Still, Roth seems to be willing to look past all that today. And Violet’s spending the day with her dad for once, so at least he’s seeing me out of mom mode. I’ve just ground the beans and so far he likes what he smells, very much so. He’s got his flowing locks tied up in a silly little topknot right at the peak of his head. Seemingly to keep his mane from falling into the coffee when he plunges in for his first sniff. I’m sure he does enough cuppings a week that he’d be better off cutting it short. But I suppose if a man’s particular enough about his hair to dye it, he’s particular enough to go to the extra bother of tying it back umpteen times a week. Point being, in this moment, style is not the uppermost concern on everyone’s minds.
I’ve brought my own equipment with me. This is not the time to be fiddling around trying to figure out how to convert someone else’s scales back to grams. This process needs to be seamless.

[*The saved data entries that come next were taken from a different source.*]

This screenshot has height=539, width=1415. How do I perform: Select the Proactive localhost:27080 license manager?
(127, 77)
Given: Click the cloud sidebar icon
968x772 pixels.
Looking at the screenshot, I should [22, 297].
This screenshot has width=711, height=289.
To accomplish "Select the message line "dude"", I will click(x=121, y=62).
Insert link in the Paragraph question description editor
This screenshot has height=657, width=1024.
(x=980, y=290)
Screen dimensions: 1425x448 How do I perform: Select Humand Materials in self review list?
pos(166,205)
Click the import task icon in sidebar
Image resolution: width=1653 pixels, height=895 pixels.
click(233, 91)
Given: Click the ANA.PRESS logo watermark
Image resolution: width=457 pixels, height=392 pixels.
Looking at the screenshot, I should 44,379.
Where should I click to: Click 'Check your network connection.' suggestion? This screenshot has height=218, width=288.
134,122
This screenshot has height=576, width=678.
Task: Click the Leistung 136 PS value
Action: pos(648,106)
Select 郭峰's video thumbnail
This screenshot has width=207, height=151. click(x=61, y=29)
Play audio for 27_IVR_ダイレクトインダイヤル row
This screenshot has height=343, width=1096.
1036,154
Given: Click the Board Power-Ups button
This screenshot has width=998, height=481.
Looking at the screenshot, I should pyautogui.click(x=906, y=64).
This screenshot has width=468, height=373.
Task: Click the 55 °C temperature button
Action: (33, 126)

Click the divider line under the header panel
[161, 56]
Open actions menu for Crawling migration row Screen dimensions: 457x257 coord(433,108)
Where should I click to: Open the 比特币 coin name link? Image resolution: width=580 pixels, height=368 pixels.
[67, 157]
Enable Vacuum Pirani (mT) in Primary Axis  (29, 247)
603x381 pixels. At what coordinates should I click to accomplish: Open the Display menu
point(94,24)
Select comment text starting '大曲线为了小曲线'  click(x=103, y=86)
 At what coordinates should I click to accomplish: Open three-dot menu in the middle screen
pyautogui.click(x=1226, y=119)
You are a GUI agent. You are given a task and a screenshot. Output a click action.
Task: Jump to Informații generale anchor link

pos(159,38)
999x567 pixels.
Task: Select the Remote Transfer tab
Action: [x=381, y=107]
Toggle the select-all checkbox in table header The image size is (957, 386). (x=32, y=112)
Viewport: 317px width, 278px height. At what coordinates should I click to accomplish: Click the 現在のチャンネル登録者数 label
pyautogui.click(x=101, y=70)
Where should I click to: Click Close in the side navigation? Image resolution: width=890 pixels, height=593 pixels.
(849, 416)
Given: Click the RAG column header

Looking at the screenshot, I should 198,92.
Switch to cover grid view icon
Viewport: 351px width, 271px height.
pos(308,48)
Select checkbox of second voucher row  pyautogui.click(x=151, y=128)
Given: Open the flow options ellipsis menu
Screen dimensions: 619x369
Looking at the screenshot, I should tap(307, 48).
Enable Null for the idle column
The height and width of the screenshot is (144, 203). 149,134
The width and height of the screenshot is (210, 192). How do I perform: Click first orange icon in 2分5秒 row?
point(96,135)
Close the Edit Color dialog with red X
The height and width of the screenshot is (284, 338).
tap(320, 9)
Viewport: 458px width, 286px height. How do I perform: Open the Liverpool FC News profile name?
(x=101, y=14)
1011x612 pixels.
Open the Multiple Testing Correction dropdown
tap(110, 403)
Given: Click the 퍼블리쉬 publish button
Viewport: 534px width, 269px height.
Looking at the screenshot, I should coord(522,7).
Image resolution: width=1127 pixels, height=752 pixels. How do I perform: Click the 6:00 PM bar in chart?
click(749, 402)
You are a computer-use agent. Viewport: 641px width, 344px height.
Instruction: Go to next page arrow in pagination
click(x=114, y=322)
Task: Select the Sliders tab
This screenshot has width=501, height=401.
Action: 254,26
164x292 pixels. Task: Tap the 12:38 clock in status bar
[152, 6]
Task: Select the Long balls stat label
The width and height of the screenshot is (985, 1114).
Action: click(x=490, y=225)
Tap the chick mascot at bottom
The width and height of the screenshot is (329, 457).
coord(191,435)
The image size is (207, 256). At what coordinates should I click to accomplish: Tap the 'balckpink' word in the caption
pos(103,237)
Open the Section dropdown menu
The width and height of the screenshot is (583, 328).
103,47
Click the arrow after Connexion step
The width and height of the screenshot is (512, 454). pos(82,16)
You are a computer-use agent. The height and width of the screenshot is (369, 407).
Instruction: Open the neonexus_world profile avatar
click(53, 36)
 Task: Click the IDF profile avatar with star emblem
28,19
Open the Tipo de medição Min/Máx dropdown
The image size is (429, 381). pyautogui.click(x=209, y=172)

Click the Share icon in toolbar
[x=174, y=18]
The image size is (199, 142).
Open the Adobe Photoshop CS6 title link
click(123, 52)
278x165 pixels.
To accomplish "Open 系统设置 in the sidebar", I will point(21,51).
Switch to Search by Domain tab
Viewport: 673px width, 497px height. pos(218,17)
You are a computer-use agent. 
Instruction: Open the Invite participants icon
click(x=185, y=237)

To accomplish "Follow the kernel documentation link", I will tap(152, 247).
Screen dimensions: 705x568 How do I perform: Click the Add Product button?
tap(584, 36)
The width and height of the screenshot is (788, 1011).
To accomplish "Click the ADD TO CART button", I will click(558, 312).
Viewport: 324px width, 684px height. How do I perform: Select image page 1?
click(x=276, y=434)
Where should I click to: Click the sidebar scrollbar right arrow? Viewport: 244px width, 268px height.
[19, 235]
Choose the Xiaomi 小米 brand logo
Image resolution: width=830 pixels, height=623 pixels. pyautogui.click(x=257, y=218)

I’ve measured exactly twenty-three grams of ground coffee into three glass cups, which I’ve spaced out at even intervals on the counter. Roth works his way along, giving the grounds in all three cups a series of hearty and wholesome sniffs. When the thermometer on my kettle hits two hundred and eight degrees, I remove it from the flame and rush it over to the counter, where I reverently wet the grounds in my three cups. Everyone has their set of tics and habits when performing a cupping, and I’m as particular as the rest. I start a timer the moment the water hits the first cup and watch as the coffee granules bloom upward. Roth immediately dives in for another firm sniff of all three. I’ve never cupped for him before, but even still, we’re like two courtiers performing a well-known dance, instantly familiar with each other’s movements. After precisely three and a half minutes, I give him the signal, and he deftly breaks the crust of grounds on all three cups and takes yet another deep sniff. I dive in and spoon away the remaining grounds from the cups, and this is the moment when Roth takes a spoonful of liquid to his mouth for an especially aggressive slurp.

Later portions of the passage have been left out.